WHAT YOU WILL DO
Please print each record that follows precisely as it appears.

INPUT
****************
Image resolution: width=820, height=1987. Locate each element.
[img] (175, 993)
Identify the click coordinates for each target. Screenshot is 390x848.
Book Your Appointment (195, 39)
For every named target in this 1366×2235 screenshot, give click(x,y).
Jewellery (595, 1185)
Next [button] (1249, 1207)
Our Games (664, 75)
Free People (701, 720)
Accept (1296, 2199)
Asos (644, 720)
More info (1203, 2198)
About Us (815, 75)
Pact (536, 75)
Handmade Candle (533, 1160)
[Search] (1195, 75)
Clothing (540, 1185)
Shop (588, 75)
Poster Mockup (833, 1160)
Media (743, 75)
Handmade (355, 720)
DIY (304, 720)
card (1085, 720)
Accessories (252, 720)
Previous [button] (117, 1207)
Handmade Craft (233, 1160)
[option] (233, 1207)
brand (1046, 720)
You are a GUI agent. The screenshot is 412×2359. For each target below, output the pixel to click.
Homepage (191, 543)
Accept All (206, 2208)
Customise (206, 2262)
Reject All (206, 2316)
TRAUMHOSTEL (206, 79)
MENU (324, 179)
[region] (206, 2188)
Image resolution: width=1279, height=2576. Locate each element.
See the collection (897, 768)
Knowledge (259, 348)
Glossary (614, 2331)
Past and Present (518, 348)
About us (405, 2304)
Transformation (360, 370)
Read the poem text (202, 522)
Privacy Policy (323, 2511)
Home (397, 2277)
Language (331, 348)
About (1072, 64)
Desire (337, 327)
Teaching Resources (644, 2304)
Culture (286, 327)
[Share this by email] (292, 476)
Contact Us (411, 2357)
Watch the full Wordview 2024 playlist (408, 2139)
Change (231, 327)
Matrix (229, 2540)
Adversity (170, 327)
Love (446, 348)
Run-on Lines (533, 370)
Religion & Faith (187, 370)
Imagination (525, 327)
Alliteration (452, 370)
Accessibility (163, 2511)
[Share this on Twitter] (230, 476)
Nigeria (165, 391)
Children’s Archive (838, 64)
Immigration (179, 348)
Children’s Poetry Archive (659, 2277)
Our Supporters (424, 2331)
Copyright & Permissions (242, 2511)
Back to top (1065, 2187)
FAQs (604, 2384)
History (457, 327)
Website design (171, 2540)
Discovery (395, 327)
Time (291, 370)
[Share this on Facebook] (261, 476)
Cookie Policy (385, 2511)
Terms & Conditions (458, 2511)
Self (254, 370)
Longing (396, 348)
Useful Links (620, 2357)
****************
FINISHED EXERCISE
Image resolution: width=820, height=1987. Locate each element.
[img] (175, 993)
Identify the click coordinates for each target. Screenshot is 390x848.
Book Your Appointment (195, 39)
For every named target in this 1366×2235 screenshot, give click(x,y).
Jewellery (595, 1185)
Next [button] (1249, 1207)
Our Games (664, 75)
Free People (701, 720)
Accept (1296, 2199)
Asos (644, 720)
More info (1203, 2198)
About Us (815, 75)
Pact (536, 75)
Handmade Candle (533, 1160)
[Search] (1195, 75)
Clothing (540, 1185)
Shop (588, 75)
Poster Mockup (833, 1160)
Media (743, 75)
Handmade (355, 720)
DIY (304, 720)
card (1085, 720)
Accessories (252, 720)
Previous [button] (117, 1207)
Handmade Craft (233, 1160)
[option] (233, 1207)
brand (1046, 720)
You are a GUI agent. The screenshot is 412×2359. For each target below, output the pixel to click.
Homepage (191, 543)
Accept All (206, 2208)
Customise (206, 2262)
Reject All (206, 2316)
TRAUMHOSTEL (206, 79)
MENU (324, 179)
[region] (206, 2188)
Image resolution: width=1279, height=2576. Locate each element.
See the collection (897, 768)
Knowledge (259, 348)
Glossary (614, 2331)
Past and Present (518, 348)
About us (405, 2304)
Transformation (360, 370)
Read the poem text (202, 522)
Privacy Policy (323, 2511)
Home (397, 2277)
Language (331, 348)
About (1072, 64)
Desire (337, 327)
Teaching Resources (644, 2304)
Culture (286, 327)
[Share this by email] (292, 476)
Contact Us (411, 2357)
Watch the full Wordview 2024 playlist (408, 2139)
Change (231, 327)
Matrix (229, 2540)
Adversity (170, 327)
Love (446, 348)
Run-on Lines (533, 370)
Religion & Faith (187, 370)
Imagination (525, 327)
Alliteration (452, 370)
Accessibility (163, 2511)
[Share this on Twitter] (230, 476)
Nigeria (165, 391)
Children’s Archive (838, 64)
Immigration (179, 348)
Children’s Poetry Archive (659, 2277)
Our Supporters (424, 2331)
Copyright & Permissions (242, 2511)
Back to top (1065, 2187)
FAQs (604, 2384)
History (457, 327)
Website design (171, 2540)
Discovery (395, 327)
Time (291, 370)
[Share this on Facebook] (261, 476)
Cookie Policy (385, 2511)
Terms & Conditions (458, 2511)
Self (254, 370)
Longing (396, 348)
Useful Links (620, 2357)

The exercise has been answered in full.